All Hallows Eve
Sunday, October 31st, 2004Well, another poor crop of trick-or-treaters graced our doorstep this Halloween. It seems that gone are the days of roving hordes of kids, surging from house to house in search of confectionary delight. Perhaps it’s a function of where I’ve lived for the last decade or so. We never had many kids in Madison either.
Still, I found myself falling into an impromptu system for distributing candy to those that did come. Little kids got to pick what they wanted from the bowl. This is mainly because I can trust little kids to be polite and only take a few peices. The one time many years ago that a teen decided to grab a meaty handful has prompted me to choose for older “kids” in recent years. And that’s where the system comes in. As usual, if there is anything left over after the pumpkins are extinguished, I can be expected to consume the lions share of what is left.
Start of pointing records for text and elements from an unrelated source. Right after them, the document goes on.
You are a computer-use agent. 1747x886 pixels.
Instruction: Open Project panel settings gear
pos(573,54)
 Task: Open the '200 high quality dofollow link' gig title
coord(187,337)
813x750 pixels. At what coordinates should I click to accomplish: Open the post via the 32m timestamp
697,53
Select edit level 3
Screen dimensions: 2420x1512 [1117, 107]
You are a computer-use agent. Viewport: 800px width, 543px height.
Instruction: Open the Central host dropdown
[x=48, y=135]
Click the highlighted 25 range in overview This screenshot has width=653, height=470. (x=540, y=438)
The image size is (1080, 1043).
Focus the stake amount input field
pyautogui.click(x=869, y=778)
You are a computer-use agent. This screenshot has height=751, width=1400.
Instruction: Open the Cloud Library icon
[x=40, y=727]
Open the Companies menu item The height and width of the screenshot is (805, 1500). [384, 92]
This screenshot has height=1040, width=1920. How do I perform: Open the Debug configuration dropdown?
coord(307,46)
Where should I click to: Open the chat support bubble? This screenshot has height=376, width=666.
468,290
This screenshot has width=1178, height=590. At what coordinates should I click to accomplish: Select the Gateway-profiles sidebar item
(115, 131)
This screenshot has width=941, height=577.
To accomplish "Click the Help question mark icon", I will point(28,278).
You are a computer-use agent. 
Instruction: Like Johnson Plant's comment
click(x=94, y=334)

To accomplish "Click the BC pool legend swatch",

Not all candy is created equal.
So when someone older comes to the door, barely wearing anything resembling a costume (or just in plain clothes), they get the Milk Duds.
Don’t get me wrong, Milk Duds are not total dross. It’s just that once I’ve had two or three… that does me for the year. The truth is, I believe Milk Duds are a dentistador conspiracy, designed to push people into the local drill-monkey’s lair for some emergency filling replacements. After all, those boat payments still need to be made.
Well, maybe it’s just the weather this year. Or the terror alerts. I hope my boys will get to have the kind of fun I did on Halloween night, oh those many years ago.